_Teks Sumber_
Romo Kirjito
Oleh Riwanto Tirtosudarmo
Buku bersampul warna agak keungu-nguan itu sudah lecek. Bekas lipatan disana-sini membekas jelas di sampul depan-nya. Nampaknya, buku itu sudah lama dibaca berkali-kali. Ada beberapa catatan dan coretan kecil di beberapa halamannya. Tidak tahu pasti apa alasannya, buku yang sudah kelihatan lecek itu diberikan kepada saya oleh Romo Kirjito.
Buku itu berjudul “Sastra dan Religiositas”, diterbitkan oleh Penerbit Kanisius pada tahun 1988. Sebelumnya buku yang mendapatkan penghargaan Hadiah Pertama dari Dewan Kesenian Jakarta ini pertama kali diterbitkan oleh Penerbit Sinar Harapan pada tahun 1982. Mungkin, Romo Kir, begitu beliau biasa dipanggil, memberikan buku kumpulan tulisan Romo YB Mangunwijaya itu karena merasa bahwa dari obrolan-obrolan singkat dengan saya sebelumnya, melihat ketertarikan saya pada masalah-masalah yang berkaitan dengan agama dan relijiusitas. Mungkin juga Romo Kirjito berpikir daripada sulit-sulit menjelaskan kepada saya soal-soal pelik itu lebih baik kalau saya langsung saja membaca buku Romo Mangun itu yang menurutnya sangat bagus untuk menjelaskan soal relijiusitas yang menjadi perhatian saya itu.
Dalam sebuah esai yang saya tulis beberapa waktu lalu tentang Mas Sitras Anjilin yang saat ini memimpin padepokan Tjipto Budojo, saya menyebut nama Romo Kirjito yang saya katakan dalam esai itu sebagai pastur Jesuit. Beberapa teman yang membaca esai itu mengatakan bahwa Romo Kirjito bukan dari Ordo Jesuit tapi dari Ordo Projo, seperti Romo YB Mangunwijaya. Maka dengan esai ini saya ingin mengoreksi kekeliruan saya itu sekaligus memohon maaf kepada Romo Kir atas kecerobohan saya tersebut.
Tapi memang harus saya akui bahwa pengetahuan saya tentang kepasturan dan kekatolikan nol besar. Saya tidak tahu tentang ordo-ordo itu apalagi membedakannya satu dengan lainnya. Setahu saya kebanyakan romo-romo Jawa yang saya kenal ada SJ dibelakangnya. Memang, jika saya sedikit mengenal Romo Kir melalui pertemuan dan diskusi-diskusi pendek dengan beliau sama sekali tidak terpikir dalam benak saya sedang berdiskusi dengan seorang Romo tapi bagi saya seperti berdiskusi dengan seorang intelektual atau aktifis lingkungan saja.

_Tugas_
Tuliskan kembali secara persis bagian esai tentang Romo Kirjito di atas, mulai dari "Buku itu berjudul" sampai dengan "perhatian saya itu.", termasuk kedua ujungnya.

_Data Tercatat_
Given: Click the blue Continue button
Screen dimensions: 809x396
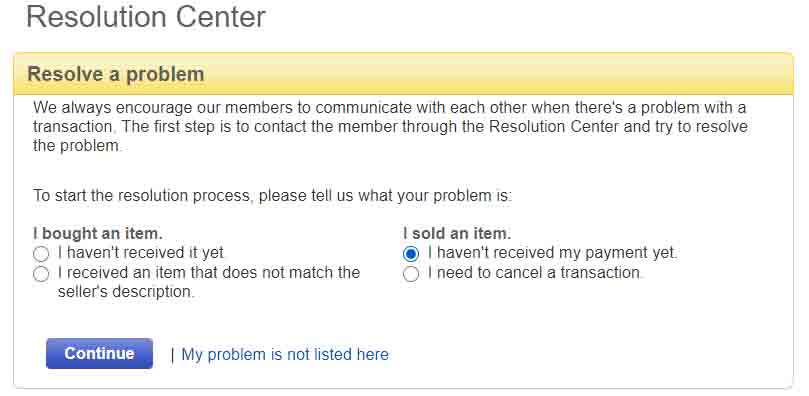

_Hasil Akhir_
Buku itu berjudul “Sastra dan Religiositas”, diterbitkan oleh Penerbit Kanisius pada tahun 1988. Sebelumnya buku yang mendapatkan penghargaan Hadiah Pertama dari Dewan Kesenian Jakarta ini pertama kali diterbitkan oleh Penerbit Sinar Harapan pada tahun 1982. Mungkin, Romo Kir, begitu beliau biasa dipanggil, memberikan buku kumpulan tulisan Romo YB Mangunwijaya itu karena merasa bahwa dari obrolan-obrolan singkat dengan saya sebelumnya, melihat ketertarikan saya pada masalah-masalah yang berkaitan dengan agama dan relijiusitas. Mungkin juga Romo Kirjito berpikir daripada sulit-sulit menjelaskan kepada saya soal-soal pelik itu lebih baik kalau saya langsung saja membaca buku Romo Mangun itu yang menurutnya sangat bagus untuk menjelaskan soal relijiusitas yang menjadi perhatian saya itu.